Pyoderma gangrenosum is a rare, inflammatory skin disease where painful pustules or nodules become ulcers that progressively grow. Pyoderma gangrenosum is not infectious.
Though the cause is not well understood, the disease is thought to be due to immune system dysfunction, and particularly improper functioning of neutrophils. In support of an immune cause, a variety of immune mediators such as interleukin (IL)-8, IL-1β, IL-6, interferon (IFN)-γ, granulocyte colony-stimulating factor, tumor necrosis factor alpha, matrix metalloproteinase (MMP)-9, MMP10, and elafin have all been reported to be elevated in patients with pyoderma gangrenosum.
It affects approximately 1 person in 100,000 in the population. Though it can affect people of any age, it mostly affects people in their 40s and 50s.
First-line therapy for disseminated or localized instances of pyoderma gangrenosum is systemic treatment by corticosteroids and ciclosporin. Topical application of clobetasol, mupirocin, and gentamicin alternated with tacrolimus can be effective.

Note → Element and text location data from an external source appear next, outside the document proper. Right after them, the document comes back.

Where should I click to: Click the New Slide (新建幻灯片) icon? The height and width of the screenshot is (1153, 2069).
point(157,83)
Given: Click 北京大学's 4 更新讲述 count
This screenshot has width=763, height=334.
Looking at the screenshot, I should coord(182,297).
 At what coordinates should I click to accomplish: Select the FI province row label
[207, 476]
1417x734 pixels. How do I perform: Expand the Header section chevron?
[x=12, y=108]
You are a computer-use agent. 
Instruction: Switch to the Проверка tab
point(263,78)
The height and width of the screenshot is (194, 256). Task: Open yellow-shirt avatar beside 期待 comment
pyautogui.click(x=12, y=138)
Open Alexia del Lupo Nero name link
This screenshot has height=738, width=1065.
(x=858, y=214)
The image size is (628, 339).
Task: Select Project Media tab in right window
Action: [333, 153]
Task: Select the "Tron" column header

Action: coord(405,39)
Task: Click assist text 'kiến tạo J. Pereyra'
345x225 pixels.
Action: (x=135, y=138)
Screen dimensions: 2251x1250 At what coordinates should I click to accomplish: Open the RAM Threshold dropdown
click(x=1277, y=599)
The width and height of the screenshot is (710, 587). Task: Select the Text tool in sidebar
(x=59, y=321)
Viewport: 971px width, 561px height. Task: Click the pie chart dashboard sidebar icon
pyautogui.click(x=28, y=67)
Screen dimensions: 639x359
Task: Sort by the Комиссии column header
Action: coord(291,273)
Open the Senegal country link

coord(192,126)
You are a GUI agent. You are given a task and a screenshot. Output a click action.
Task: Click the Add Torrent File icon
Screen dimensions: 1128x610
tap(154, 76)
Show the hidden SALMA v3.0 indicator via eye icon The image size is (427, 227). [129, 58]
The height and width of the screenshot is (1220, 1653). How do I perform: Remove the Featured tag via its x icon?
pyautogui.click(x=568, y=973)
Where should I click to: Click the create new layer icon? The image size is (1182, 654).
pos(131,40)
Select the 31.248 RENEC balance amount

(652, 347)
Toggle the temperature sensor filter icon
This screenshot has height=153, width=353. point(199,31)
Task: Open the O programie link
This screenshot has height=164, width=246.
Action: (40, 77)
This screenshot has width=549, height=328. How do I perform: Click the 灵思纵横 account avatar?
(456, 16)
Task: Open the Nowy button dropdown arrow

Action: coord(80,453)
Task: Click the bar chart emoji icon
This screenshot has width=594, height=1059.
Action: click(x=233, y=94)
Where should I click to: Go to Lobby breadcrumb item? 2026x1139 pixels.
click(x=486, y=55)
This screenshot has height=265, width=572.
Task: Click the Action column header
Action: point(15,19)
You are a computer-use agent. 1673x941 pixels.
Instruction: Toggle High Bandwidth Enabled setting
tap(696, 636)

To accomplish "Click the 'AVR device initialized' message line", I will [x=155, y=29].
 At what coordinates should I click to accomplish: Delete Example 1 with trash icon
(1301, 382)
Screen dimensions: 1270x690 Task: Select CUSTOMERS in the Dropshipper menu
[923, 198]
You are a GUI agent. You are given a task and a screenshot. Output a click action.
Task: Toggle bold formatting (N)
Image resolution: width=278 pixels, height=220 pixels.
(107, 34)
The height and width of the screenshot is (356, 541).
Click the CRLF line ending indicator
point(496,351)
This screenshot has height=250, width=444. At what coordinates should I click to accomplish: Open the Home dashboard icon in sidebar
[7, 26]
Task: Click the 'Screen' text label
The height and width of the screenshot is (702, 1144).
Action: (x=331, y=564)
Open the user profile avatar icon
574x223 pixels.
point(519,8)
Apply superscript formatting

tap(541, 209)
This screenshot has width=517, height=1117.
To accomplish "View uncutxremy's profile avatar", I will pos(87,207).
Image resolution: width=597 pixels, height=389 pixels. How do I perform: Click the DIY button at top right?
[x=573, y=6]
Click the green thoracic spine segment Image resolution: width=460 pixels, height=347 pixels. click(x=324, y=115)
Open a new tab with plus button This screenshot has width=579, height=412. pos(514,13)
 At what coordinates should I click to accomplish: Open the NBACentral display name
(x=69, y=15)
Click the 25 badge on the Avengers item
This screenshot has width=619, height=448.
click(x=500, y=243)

Pyoderma gangrenosum ulcers demonstrate pathergy, that is, a worsening in response to minor trauma or surgical debridement. Significant care should be taken with dressing changes to prevent potentially rapid wound growth. Many patients respond differently to different types of treatment, for example some benefit from a moist environment, so treatment should be carefully evaluated at each stage.
Papules that begin as small "spouts" can be treated with Dakin's solution to prevent infection and wound clusters also benefit from this disinfectant. Wet to dry applications of Dakins can defeat spread of interior infection. Heavy drainage can be offset with Coban dressings. Grafting is not recommended due to tissue necrosis.
If ineffective, alternative therapeutic procedures include systemic treatment with corticosteroids and mycophenolate mofetil; mycophenolate mofetil and ciclosporin; tacrolimus; thalidomide; infliximab; or plasmapheresis.